What the exercise asks: Copy out exactly the lines beginning with the one that contains "1778x1210 pixels. How" and ending at the last line of the listing, skipping any pictures.

Data:
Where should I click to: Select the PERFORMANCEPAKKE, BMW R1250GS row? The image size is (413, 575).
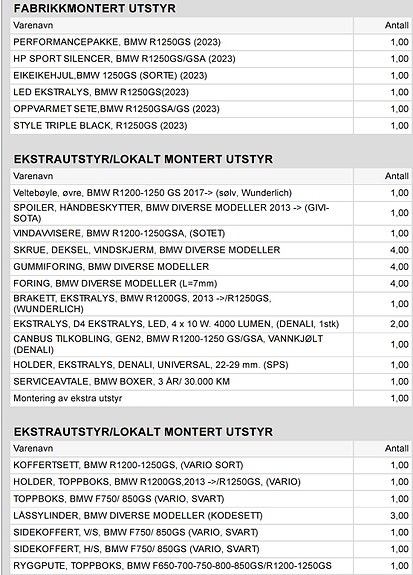tap(211, 42)
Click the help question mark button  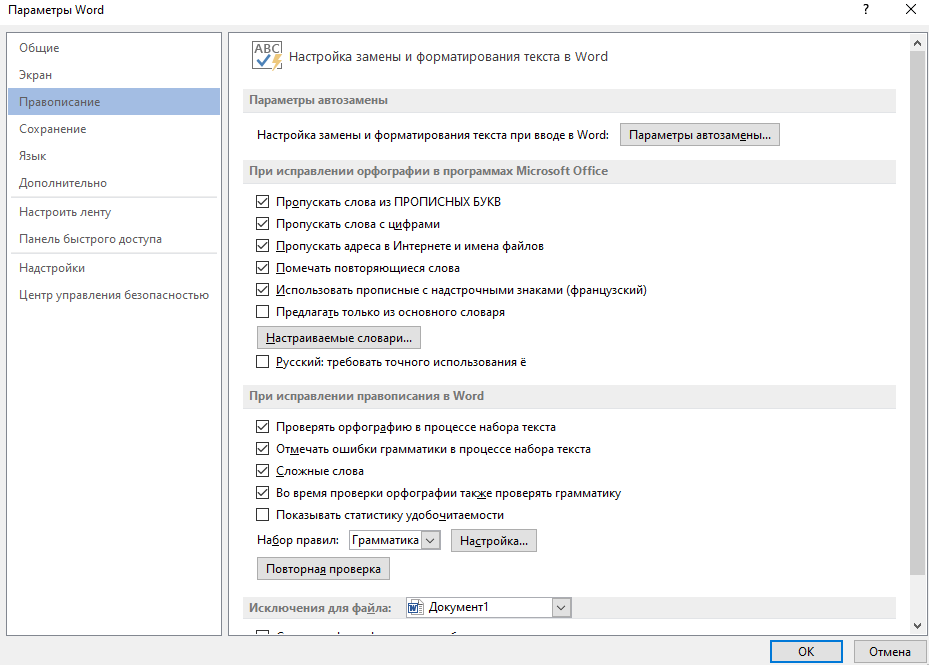coord(865,10)
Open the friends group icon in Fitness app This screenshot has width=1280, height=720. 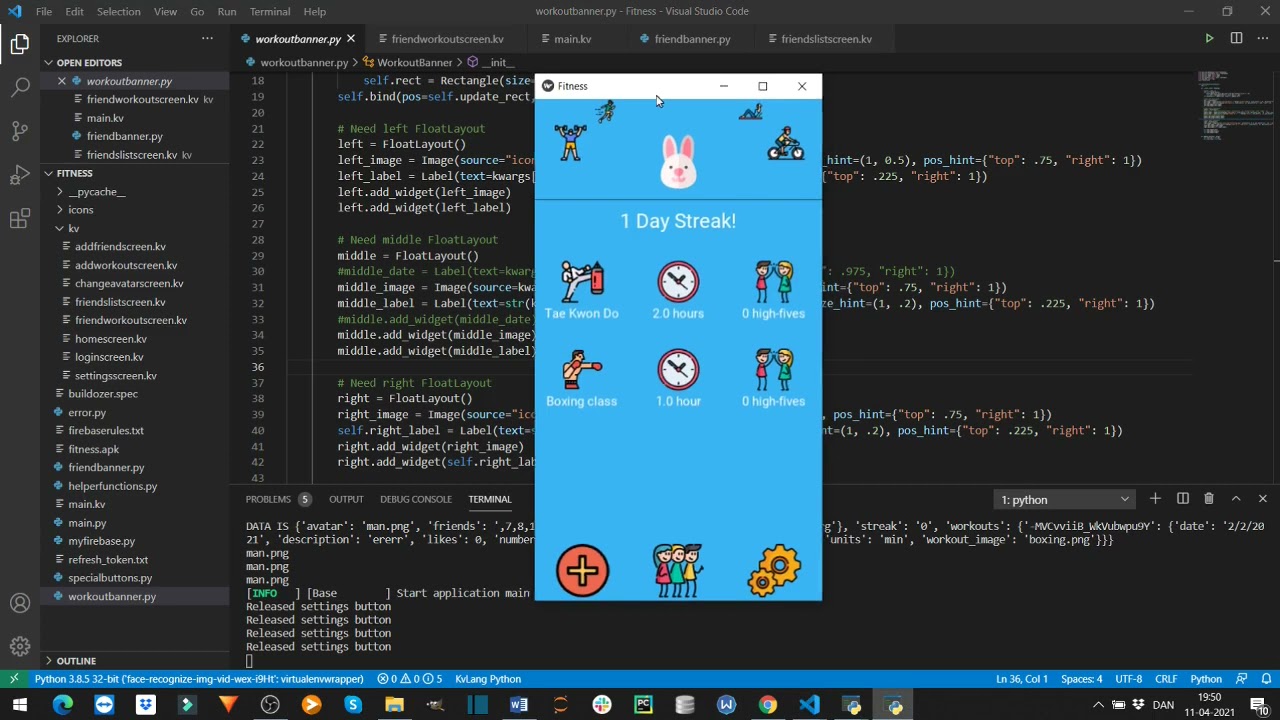(678, 571)
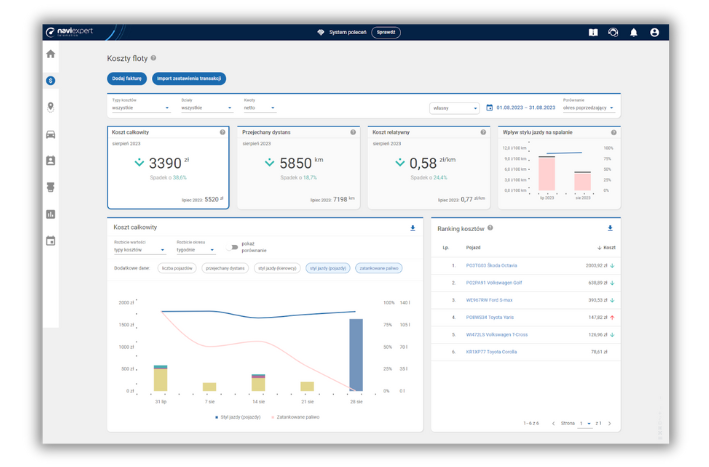
Task: Click the help icon next to Koszty floty
Action: [x=153, y=59]

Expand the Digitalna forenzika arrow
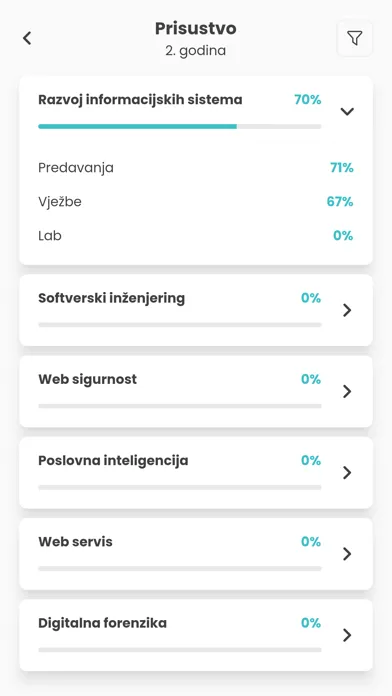click(x=347, y=635)
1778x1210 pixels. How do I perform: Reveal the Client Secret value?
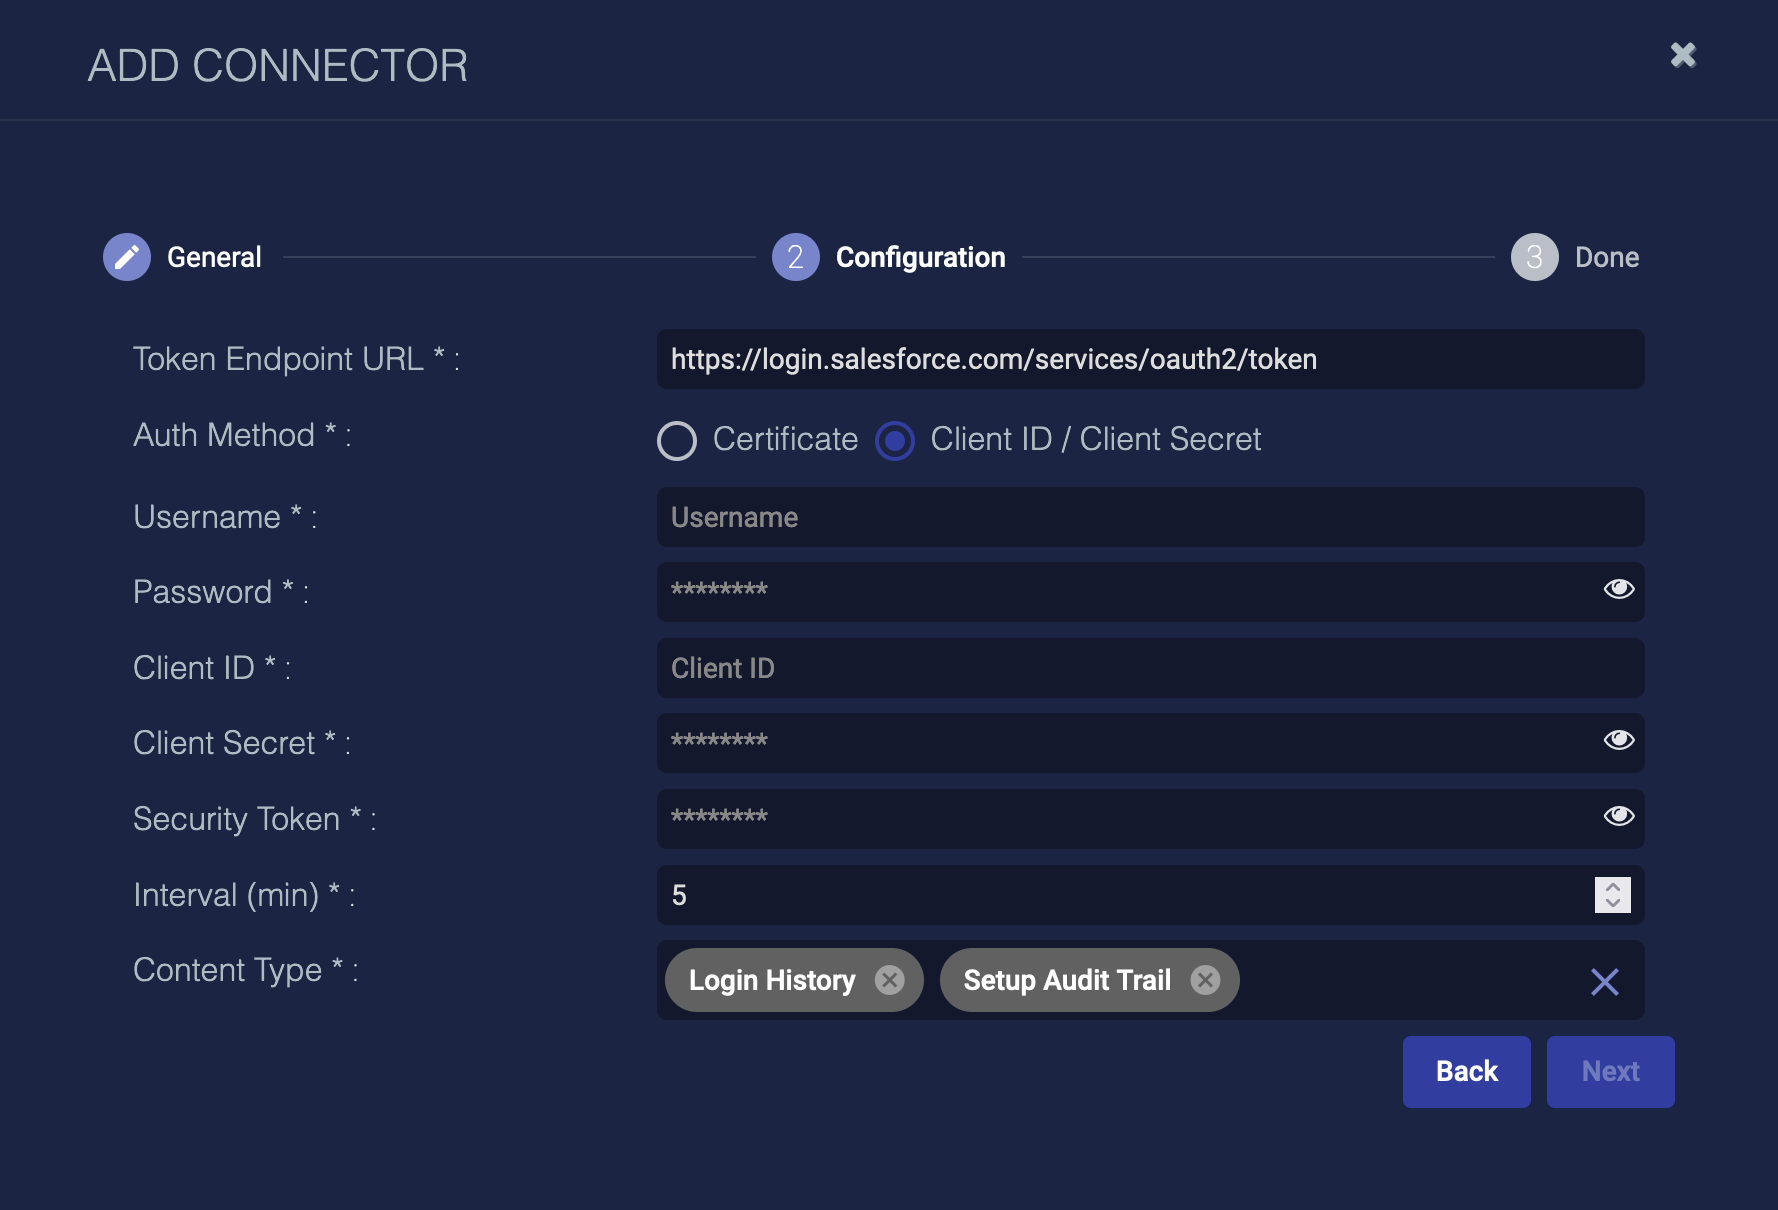pos(1618,740)
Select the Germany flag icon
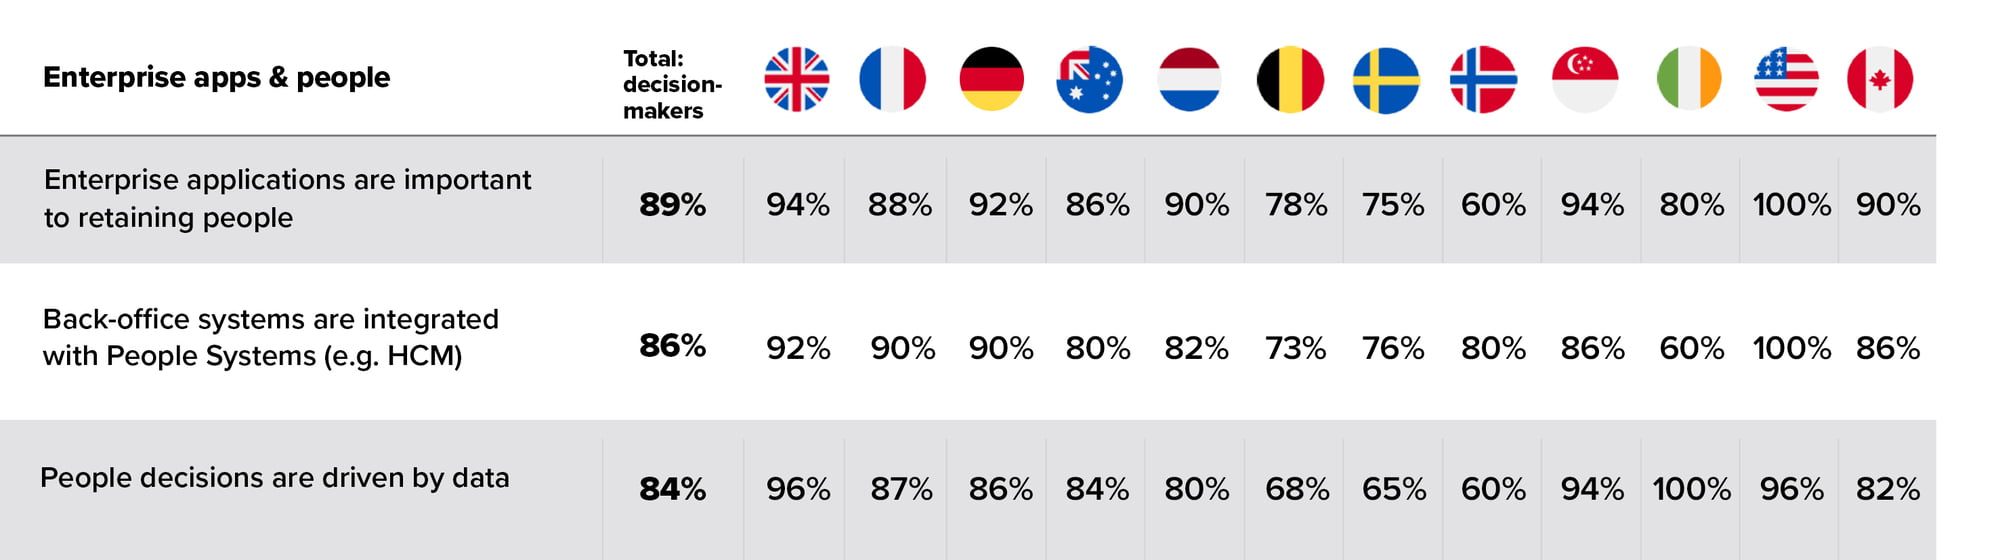Viewport: 2000px width, 560px height. 991,79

Task answer:
1778x1210 pixels. How do I perform: Reveal the Client Secret value?
pos(1618,740)
Select the Germany flag icon
Viewport: 2000px width, 560px height. 991,79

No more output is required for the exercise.